There is also a thing recovering people call the Pink Cloud. In the early alcohol-free days your body and brain are rejoicing in their new-found liberty and they make you think it’s all going to be easy. It’s wonderfully euphoric and it doesn’t last. I know I have some testing times to come but I know I won’t cave in. I know I can now go to gigs on my own without booze, can be on holiday without booze and go to bars with my friends without booze. And all of those times are still fun. More fun, even, because I’m not trying to stay to the end, or go on to another bar or have a seconds night out when my friends go home. I go home to my bed and sleep.

In my first month I read voraciously – apparently it’s a thing, this obsessive reading about sobriety in the early days and weeks. After This Naked Mind, I moved on to Alcohol Explained by William Porter, The Sober Diaries by Clare Pooley and then The Unexpected Joy of Being Sober by Catherine Gray. Where Annie and William both gave me the science behind what I’d been doing to my body, Clare and Catherine put it into context. As women from media backgrounds, they’d both fallen prey to the ever-present alcohol. Their journey had been speedier than most as a result and their recoveries nothing short of epic. They reminded me of extreme versions of me and my friends and helped put everything I’d learned into a relatable context. My voracious reading is not unlike every other sober person I’ve encountered in a forum, including the order in which I read those particular books.

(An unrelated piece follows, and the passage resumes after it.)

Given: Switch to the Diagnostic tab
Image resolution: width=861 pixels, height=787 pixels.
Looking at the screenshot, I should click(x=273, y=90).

That initial frenzy of content imbibing has now slowed and I don’t need to read other people’s stories any more, but I know they’re there if I need to go back (I read This Naked Mind twice).

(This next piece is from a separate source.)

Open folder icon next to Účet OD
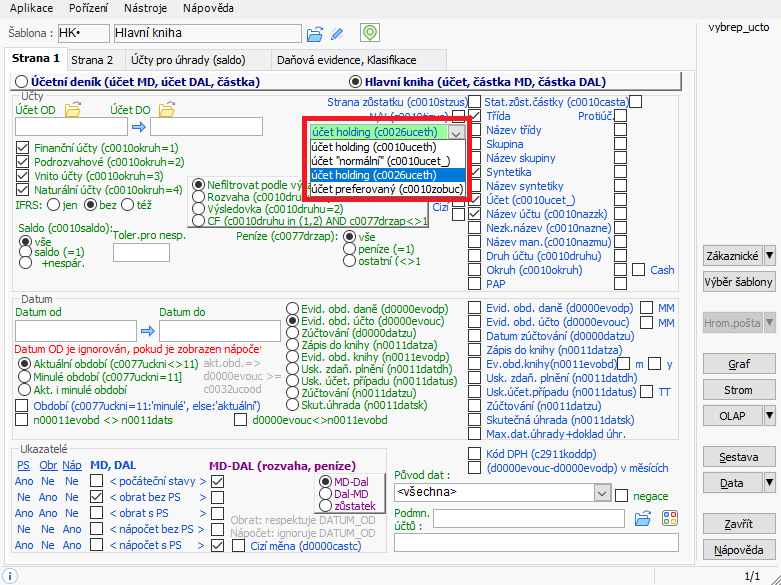Image resolution: width=781 pixels, height=585 pixels. [72, 109]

The reaction from my friends has been interesting – a couple of them stopped drinking as soon as they heard my news. Some reacted by immediately telling me how I was different to them – they didn’t drink that much, they could handle it, they like the taste, they could never give it up. One thing I’ve learned is that this is a deeply personal journey but one that does touch other people if you dare to share. I read in one forum that people are just waiting for permission to stop drinking, because the social rules are so strongly weighted towards it. If you mention you’ve stopped, pretty much everyone tells you what their relationship is to drink straightaway. They know it’s a problem.
I have always prided myself on acting on choices – to not have children, to not stay in a loveless marriage, to remove toxic people from my life. Just because everyone else is doing something doesn’t mean you have to. The social pressure to join in drinking is perhaps the greatest pressure we experience in the west, along with to get married and have babies, to get a good job and a mortgage. Opting out is hard, which means we often keep it a secret. On my 50th day of sobriety I have decided to share my story – I don’t do secrets. (Well, maybe just a few, but usually to protect other people.) I’ll see you at the bar because I’m still going to be there. But I promise I won’t be making you stay until the end.